Non-native species, particularly red fox, have become an issue on Masonboro Island in recent years, and are known to prey on sea turtle nests. DCM is considering possibilities to combat this problem. Unfortunately, management of predators is costly, requires long-term maintenance and is not always completely successful. Reserve staff is monitoring fox activity on the island through twice-yearly surveys while seeking to recruit an outside researcher with interest in predators and listed species conservation. DCM staff has investigated fox removal services and costs of removal. DCM feels that its limited available funds are best used to provide seasonal staff and equipment and materials for monitoring programs to ensure that data collection efforts continue uninterrupted.
What facilities are available on the island?
Masonboro Island is completely undeveloped, with no facilities of any kind. This approach helps to maintain the pristine natural character of the site. It also means that there are no trash cans, no restrooms, no fresh water sources and no lifeguards. Visitors to the island should be prepared for a remote experience and plan to carry all trash and wastes out with them. For a safe and enjoyable experience, visitors should understand the tides, pay attention to the weather, and plan ahead to have all necessary supplies for the amount of time they will be on the island.
Is camping allowed on Masonboro Island?
Camping and campfires are allowed. Areas that are clear of vegetation and show evidence of previous camping and campfires should be used whenever possible. Firewood is not available on the island and damage to or use of native vegetation is prohibited, so campers intending to build a campfire need to bring a supply of firewood. Campfires should be built away from vegetated areas. Burning and burying of camping trash is not appropriate. Even organic wastes should be packed out, as food items left on the island provide a source of supplemental nutrition for non-native predators such as red fox. This can result in damage to sea turtle and shorebird nests and can lead to animals becoming unafraid of humans and associating humans with food.
What is the purpose of the reserve program?

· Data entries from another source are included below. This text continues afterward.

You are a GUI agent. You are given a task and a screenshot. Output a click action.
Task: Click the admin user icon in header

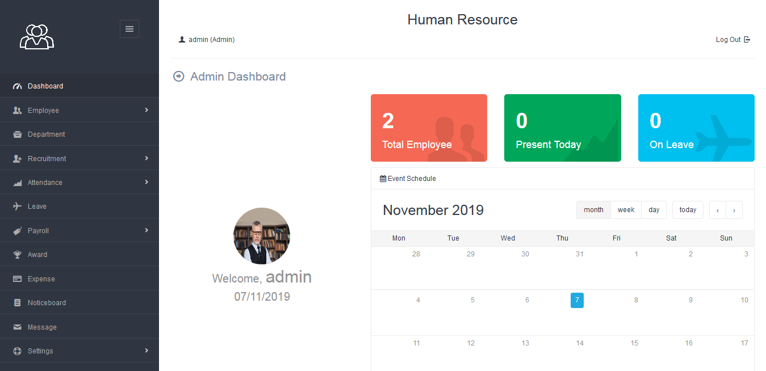coord(182,39)
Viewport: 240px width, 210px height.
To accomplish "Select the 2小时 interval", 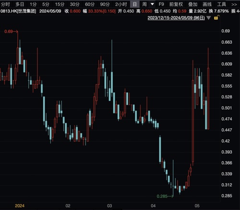I will (121, 4).
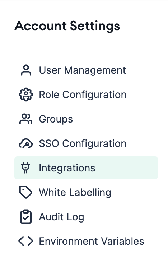Select the Integrations text label
This screenshot has width=168, height=266.
[67, 168]
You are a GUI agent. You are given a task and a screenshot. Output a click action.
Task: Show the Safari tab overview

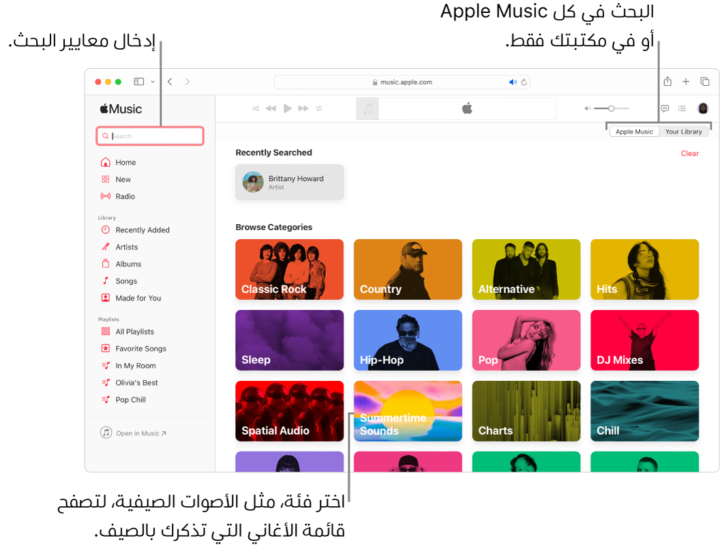tap(705, 82)
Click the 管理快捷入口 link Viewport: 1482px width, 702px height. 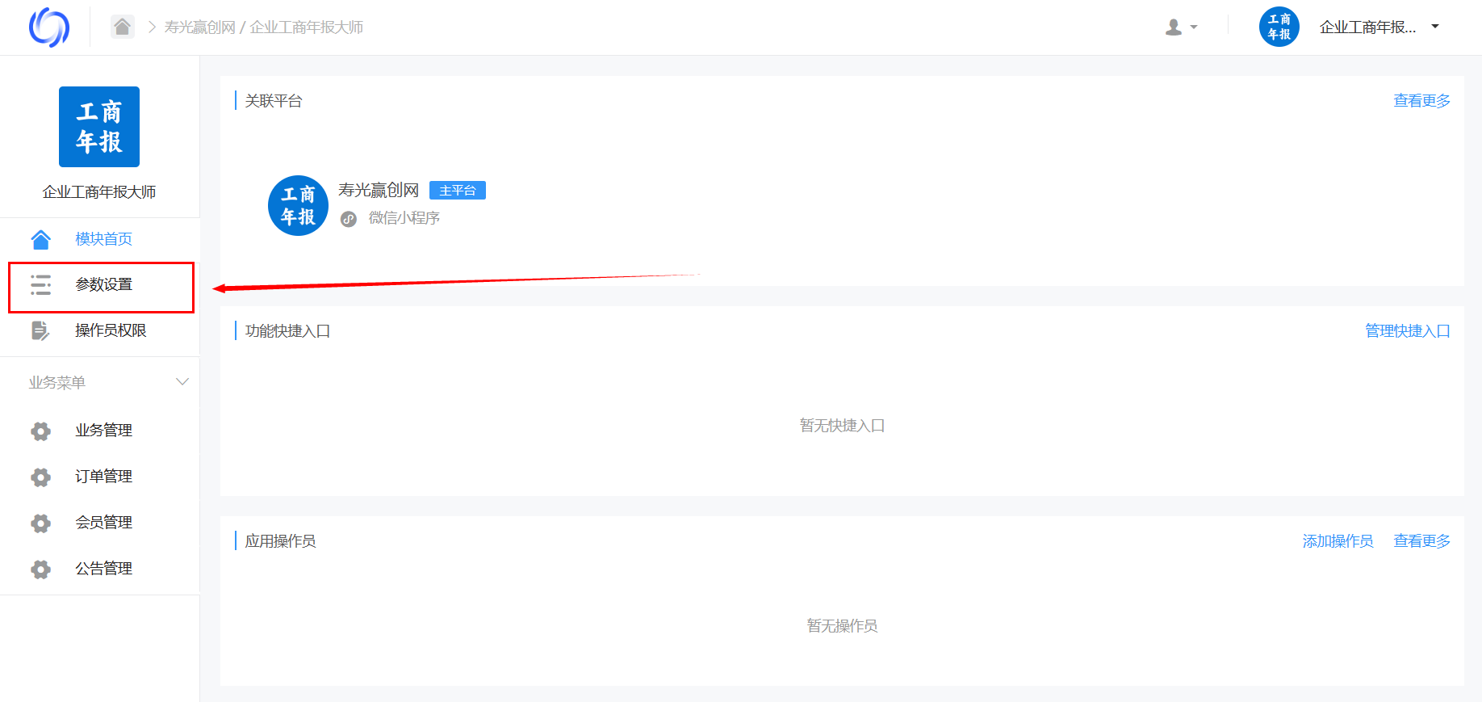[x=1407, y=331]
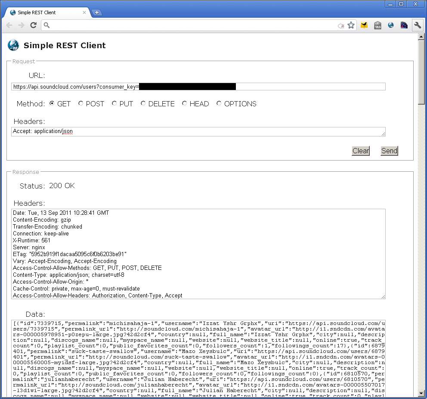Open a new browser tab
Screen dimensions: 427x399
click(97, 12)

The N.C. Coastal Reserve and National Estuarine Research Reserve sites have been established to protect unique coastal and estuarine environments so they will be available for research and education. More specifically, as outlined in 15A NCAC 07O .0101, the principal purposes of the program are to:
preserve coastal ecosystems representative of the various biogeographic regions and typologies in North Carolina and to make them available for continuous future study of the processes, functions and influences which shape and sustain the coastal ecosystems;
provide new information on coastal ecosystem processes to decision-makers as a basis for the promotion of sound management of coastal resources;
provide a focal point for educational activities that increase the public awareness and understanding of coastal ecosystems, effects of man on them and the importance of the coastal systems to the state and the nation;
accommodate traditional recreational activities, commercial fishing and other uses of the Reserve as long as they do not disturb the Reserve environment and are compatible with the research and educational activities taking place there.